# MATERIAL PROVIDED
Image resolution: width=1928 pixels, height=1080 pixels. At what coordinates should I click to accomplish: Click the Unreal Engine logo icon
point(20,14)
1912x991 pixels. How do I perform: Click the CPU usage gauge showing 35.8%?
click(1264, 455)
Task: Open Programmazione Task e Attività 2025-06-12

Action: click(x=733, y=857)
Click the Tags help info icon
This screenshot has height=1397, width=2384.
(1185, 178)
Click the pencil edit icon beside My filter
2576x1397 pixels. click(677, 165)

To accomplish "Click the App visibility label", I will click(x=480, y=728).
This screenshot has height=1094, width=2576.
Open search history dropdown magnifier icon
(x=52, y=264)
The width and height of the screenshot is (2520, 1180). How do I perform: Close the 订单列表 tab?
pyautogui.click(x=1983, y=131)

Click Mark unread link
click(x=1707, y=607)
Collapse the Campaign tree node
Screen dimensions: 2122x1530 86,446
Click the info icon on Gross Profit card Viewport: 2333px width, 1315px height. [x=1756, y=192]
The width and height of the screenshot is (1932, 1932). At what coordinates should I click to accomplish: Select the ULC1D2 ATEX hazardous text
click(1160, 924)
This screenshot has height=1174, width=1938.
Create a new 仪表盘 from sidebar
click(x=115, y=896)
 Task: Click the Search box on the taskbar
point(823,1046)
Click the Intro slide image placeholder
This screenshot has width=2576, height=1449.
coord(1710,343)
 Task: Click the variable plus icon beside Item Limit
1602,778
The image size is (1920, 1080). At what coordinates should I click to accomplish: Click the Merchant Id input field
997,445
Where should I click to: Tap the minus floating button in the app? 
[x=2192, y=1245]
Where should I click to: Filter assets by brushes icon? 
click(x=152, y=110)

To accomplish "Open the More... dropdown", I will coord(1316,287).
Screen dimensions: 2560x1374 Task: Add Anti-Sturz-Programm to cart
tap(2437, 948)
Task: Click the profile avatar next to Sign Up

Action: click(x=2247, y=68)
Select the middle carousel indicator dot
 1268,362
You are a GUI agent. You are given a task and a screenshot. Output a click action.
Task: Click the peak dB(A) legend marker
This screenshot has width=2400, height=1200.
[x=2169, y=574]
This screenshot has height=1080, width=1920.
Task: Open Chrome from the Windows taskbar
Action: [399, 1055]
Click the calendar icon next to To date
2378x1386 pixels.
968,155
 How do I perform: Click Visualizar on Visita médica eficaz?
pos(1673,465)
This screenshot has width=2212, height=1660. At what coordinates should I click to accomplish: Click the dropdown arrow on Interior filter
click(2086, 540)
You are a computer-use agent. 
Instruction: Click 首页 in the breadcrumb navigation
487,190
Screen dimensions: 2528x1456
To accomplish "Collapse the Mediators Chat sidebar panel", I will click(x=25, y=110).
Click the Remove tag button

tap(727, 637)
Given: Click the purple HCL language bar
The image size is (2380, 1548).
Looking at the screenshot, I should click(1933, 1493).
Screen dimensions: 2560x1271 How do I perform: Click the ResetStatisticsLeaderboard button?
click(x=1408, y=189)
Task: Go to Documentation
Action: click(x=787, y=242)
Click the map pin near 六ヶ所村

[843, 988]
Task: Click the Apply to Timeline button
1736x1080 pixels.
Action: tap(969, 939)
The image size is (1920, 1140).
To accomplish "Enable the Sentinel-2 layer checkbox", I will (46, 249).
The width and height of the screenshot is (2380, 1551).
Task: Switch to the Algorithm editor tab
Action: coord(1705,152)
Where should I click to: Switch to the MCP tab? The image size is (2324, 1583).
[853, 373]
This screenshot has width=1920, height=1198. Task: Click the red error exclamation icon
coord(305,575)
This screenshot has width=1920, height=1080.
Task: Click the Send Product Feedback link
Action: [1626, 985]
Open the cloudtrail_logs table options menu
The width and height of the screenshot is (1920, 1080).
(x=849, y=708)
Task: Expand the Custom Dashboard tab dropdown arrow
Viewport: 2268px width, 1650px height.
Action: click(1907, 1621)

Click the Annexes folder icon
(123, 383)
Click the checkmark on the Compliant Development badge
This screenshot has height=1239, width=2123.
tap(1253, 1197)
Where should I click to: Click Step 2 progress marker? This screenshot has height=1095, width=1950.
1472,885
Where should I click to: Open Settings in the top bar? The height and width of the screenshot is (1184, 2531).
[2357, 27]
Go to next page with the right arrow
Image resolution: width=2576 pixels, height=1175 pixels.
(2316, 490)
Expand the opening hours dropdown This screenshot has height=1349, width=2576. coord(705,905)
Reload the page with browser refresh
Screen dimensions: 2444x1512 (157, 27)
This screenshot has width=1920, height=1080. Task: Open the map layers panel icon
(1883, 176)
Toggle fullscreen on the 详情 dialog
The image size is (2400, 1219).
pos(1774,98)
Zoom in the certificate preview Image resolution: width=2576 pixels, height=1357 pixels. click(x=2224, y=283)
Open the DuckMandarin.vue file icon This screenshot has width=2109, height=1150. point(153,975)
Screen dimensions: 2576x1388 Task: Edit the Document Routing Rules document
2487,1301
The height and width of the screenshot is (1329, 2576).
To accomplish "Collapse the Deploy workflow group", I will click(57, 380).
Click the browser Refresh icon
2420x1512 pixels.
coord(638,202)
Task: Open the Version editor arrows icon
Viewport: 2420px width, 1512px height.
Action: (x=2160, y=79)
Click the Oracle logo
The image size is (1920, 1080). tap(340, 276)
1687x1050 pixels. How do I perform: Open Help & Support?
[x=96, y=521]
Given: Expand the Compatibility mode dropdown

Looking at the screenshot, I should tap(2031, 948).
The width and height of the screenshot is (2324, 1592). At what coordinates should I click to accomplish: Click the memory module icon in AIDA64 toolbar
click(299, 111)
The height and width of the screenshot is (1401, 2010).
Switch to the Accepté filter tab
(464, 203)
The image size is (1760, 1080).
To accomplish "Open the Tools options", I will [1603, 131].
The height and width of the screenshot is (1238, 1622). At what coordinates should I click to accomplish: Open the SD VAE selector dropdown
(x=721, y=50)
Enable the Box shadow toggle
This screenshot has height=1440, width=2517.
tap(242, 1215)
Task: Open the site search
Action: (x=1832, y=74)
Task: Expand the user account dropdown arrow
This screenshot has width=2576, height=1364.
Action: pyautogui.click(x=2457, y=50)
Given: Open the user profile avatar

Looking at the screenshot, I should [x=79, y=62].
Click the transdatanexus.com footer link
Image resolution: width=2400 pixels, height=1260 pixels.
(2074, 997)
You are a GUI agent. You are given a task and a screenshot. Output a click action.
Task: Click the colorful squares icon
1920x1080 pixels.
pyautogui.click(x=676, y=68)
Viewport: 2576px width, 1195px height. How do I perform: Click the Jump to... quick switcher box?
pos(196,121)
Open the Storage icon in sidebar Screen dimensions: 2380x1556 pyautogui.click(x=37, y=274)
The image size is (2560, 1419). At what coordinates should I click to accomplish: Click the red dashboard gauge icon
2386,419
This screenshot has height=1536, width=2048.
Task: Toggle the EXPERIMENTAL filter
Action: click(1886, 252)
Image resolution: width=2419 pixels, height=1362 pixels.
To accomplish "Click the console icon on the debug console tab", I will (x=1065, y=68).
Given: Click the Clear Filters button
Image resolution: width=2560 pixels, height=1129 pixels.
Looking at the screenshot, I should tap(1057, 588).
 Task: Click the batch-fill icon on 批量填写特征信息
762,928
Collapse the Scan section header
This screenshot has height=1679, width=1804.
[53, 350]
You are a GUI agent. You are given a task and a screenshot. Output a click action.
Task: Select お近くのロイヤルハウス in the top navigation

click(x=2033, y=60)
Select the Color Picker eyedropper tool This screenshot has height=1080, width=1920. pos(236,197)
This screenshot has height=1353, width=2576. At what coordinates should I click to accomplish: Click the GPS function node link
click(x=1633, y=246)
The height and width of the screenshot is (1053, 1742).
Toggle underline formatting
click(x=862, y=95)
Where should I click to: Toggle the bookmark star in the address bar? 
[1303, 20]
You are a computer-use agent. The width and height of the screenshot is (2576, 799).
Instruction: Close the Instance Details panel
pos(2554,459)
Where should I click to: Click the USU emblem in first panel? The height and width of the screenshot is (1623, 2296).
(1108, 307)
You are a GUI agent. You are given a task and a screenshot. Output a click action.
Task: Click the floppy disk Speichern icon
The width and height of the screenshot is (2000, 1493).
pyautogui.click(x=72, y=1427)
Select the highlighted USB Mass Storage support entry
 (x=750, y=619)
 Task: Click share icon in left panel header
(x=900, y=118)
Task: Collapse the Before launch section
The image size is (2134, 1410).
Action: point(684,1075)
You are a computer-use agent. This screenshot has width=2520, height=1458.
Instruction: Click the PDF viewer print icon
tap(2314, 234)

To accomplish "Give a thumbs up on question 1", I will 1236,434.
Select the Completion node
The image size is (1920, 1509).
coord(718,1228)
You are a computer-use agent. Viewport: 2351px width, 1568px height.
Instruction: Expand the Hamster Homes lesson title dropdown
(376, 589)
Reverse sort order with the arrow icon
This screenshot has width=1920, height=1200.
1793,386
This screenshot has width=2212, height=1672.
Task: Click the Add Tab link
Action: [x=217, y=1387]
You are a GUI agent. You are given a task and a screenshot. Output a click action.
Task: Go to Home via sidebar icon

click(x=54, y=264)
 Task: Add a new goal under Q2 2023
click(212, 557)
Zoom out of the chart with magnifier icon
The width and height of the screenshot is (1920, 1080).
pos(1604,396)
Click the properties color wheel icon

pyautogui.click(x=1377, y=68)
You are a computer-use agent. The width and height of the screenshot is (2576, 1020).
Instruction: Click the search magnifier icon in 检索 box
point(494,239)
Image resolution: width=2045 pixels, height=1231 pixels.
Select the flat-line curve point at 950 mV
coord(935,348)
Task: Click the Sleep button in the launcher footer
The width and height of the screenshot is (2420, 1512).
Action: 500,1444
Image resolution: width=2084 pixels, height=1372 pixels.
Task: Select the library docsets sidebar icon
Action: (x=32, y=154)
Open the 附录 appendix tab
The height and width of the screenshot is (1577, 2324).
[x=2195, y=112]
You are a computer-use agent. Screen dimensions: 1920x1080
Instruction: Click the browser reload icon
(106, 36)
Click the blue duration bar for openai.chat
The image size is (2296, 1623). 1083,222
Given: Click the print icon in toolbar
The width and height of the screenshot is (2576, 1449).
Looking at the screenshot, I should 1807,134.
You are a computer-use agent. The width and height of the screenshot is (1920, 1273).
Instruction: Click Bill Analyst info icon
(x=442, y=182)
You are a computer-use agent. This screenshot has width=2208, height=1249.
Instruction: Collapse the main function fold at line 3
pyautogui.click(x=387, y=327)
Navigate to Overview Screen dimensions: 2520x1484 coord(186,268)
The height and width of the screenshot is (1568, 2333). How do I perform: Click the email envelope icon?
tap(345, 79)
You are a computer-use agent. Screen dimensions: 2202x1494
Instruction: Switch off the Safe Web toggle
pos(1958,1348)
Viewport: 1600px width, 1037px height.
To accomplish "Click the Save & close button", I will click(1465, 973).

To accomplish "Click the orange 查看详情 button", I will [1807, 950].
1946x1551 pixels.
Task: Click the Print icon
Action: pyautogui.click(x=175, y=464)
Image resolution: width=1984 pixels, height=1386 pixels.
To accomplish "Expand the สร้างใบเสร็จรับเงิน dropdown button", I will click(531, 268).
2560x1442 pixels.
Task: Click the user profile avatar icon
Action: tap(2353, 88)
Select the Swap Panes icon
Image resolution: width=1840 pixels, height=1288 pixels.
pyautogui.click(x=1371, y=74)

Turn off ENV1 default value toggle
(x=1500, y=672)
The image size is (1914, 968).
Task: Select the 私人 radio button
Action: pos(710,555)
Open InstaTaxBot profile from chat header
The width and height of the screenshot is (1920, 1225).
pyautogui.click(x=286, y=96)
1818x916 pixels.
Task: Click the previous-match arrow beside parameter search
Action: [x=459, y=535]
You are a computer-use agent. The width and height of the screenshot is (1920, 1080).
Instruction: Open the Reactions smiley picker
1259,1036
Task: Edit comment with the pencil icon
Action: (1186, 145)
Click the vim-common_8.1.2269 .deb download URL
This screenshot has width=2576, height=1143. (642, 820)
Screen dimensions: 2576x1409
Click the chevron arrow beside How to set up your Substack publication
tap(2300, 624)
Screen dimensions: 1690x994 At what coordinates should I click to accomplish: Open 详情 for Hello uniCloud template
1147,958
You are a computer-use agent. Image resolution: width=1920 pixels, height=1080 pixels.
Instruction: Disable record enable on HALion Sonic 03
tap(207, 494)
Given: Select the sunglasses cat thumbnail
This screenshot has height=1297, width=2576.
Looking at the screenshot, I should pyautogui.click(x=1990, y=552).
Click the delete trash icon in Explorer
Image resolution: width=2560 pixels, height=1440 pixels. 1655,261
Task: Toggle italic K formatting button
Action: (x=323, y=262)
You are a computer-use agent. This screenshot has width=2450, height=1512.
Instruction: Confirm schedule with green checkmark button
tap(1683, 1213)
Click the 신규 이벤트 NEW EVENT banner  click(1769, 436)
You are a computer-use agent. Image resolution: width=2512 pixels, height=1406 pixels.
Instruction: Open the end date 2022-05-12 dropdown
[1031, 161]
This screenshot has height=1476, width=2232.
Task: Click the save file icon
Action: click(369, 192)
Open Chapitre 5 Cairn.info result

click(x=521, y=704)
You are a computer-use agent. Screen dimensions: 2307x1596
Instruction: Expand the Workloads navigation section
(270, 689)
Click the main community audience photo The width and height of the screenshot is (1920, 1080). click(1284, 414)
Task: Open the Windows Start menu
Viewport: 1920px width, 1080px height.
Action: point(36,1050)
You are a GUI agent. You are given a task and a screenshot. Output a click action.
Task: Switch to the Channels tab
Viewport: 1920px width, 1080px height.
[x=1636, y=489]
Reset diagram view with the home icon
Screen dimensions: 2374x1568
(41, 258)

# PROBLEM TO WORK ON
Take the listing above and repeat exactly the lines from the one containing "Click the delete trash icon in Explorer" through the one containing "You are a computer-use agent. Screen dimensions: 2307x1596", both included.

# EXERCISE ANSWER
Click the delete trash icon in Explorer
Image resolution: width=2560 pixels, height=1440 pixels. 1655,261
Task: Toggle italic K formatting button
Action: (x=323, y=262)
You are a computer-use agent. This screenshot has width=2450, height=1512.
Instruction: Confirm schedule with green checkmark button
tap(1683, 1213)
Click the 신규 이벤트 NEW EVENT banner  click(1769, 436)
You are a computer-use agent. Image resolution: width=2512 pixels, height=1406 pixels.
Instruction: Open the end date 2022-05-12 dropdown
[1031, 161]
This screenshot has height=1476, width=2232.
Task: Click the save file icon
Action: click(369, 192)
Open Chapitre 5 Cairn.info result

click(x=521, y=704)
You are a computer-use agent. Screen dimensions: 2307x1596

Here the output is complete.